Brattle is an industry leader in the detection, analysis, and proof (or disproof) of manipulative behavior in energy, commodity, financial, and securities markets.
We are well-versed in the analysis of manipulation as alleged under the fraud-based anti-manipulation rules of the Federal Energy Regulatory Commission (FERC), Commodity Futures Trading Commission (CFTC), Securities and Exchange Commission (SEC), and Federal Trade Commission (FTC), as well as equivalent rules in place in the European Union. We have also worked on manipulation cases brought pursuant to state laws or actions by the U.S. Department of Justice (DOJ). We provide clients with a holistic perspective concerning the types of behavior that these agencies may deem manipulative.
Our approach is based on a logical framework that evaluates behavior in a manner that is analytically consistent with past enforcement outcomes and current enforcement cases. Because our approach is objective, its application can be equally useful for the disproof or proof of manipulation. We have used it successfully to provide analytical support and expert testimony to address government investigations of alleged manipulative behavior and to defend against charges of manipulation raised in government enforcement actions and related civil litigation.
Published by OECD (found on page 10 of the newsletter)
Brattle Principal Dr. Rosa Abrantes-Metz was a guest on the Miles Franklin podcast, “Are Gold & Silver Manipulated?”
Below is a list of representative engagements for our Analysis of Market Manipulation practice.

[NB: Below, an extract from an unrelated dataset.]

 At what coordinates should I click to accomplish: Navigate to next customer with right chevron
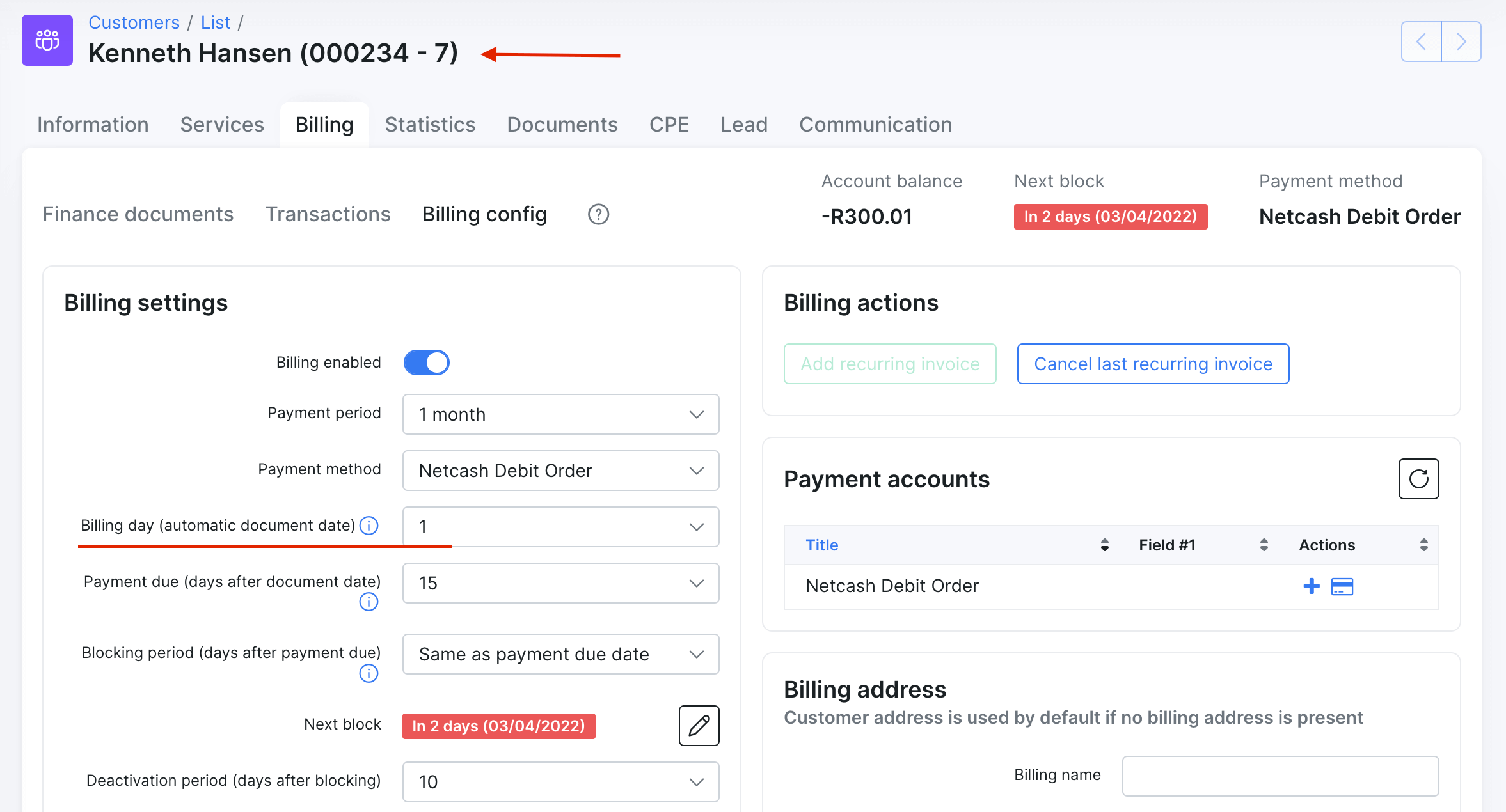pyautogui.click(x=1462, y=41)
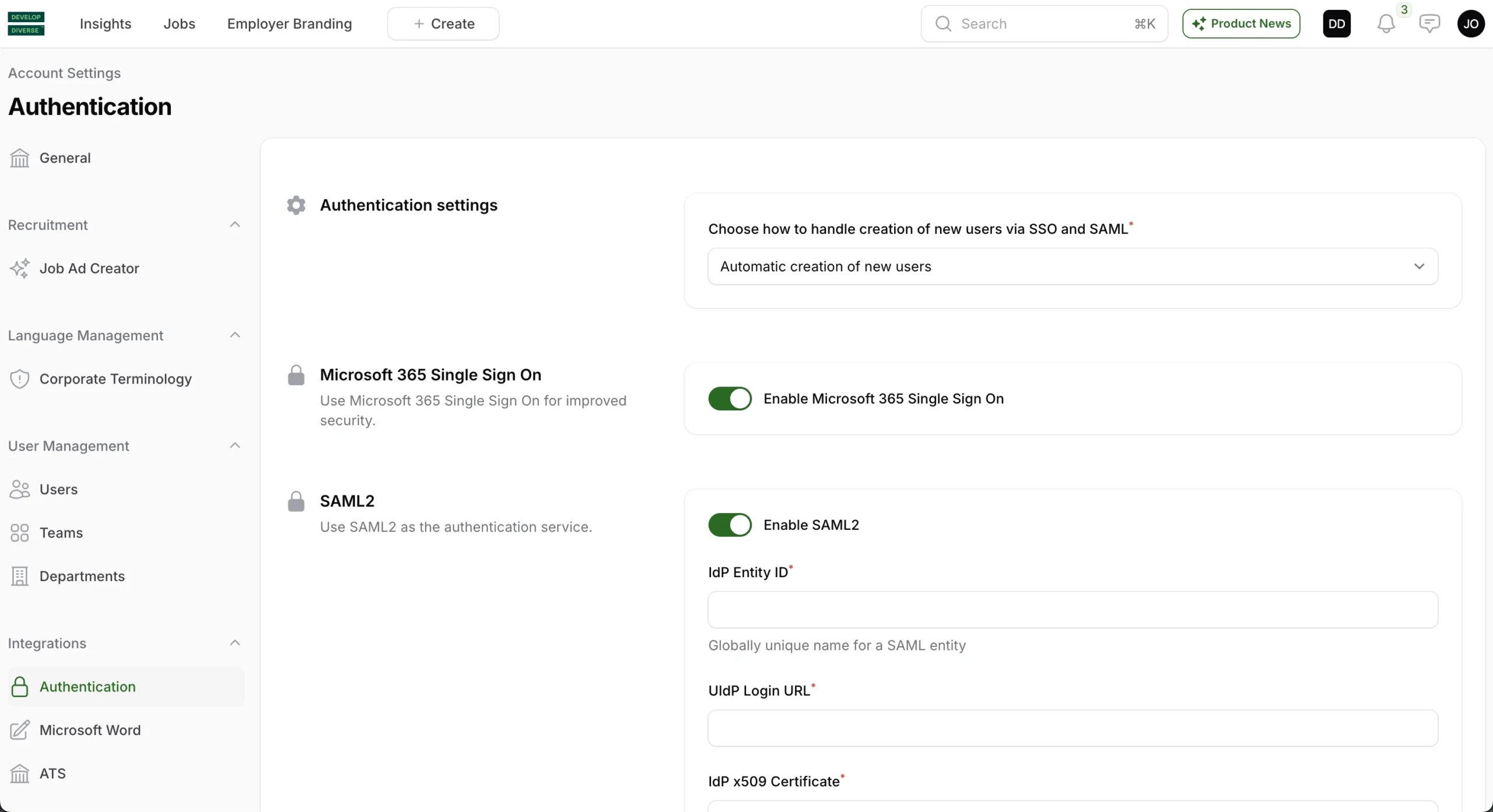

Brattle is assisting a client concerned that various trades placed over time could be questioned as “uneconomic” and thus fraudulent under the agencies’ market manipulation rules. These transactions may have led to various financial benefits and/or out-of-market payments that could be alleged as potential manipulation targets. The analysis is evaluating trading data to determine whether intentionally uneconomic trades were in fact placed into the market and, if so, whether those trades distorted market outcomes. This analysis will provide the client and its counsel with an understanding of the agency’s potential “best case” and the associated potential liability involved.
The Brattle Group consulted on two cases involving a series of highly-structured paired FX forward contracts (Nevada Partners Fund, et. al v. U.S. and Kearney Partners Fund, et al v. U.S.). We analyzed the profit potential and investment risk in the FX trades relative to typical FX pricing, information, risk, and best execution. We also analyzed how the FX trades were executed and documented relative to standard banking practices for such trades, including the internal evaluation and approval of the trades, their structure, and the fee/pricing arrangements. In both cases, our work was used by the trial team to inform its case from the start of fact discovery through trial. In separate engagements, Brattle identified and worked with industry experts to develop testimony on the fundamentals of the underlying FX trades relative to similar market trades, the execution of the trades by the bank relative to industry customs and practices, and the trades’ profit potential.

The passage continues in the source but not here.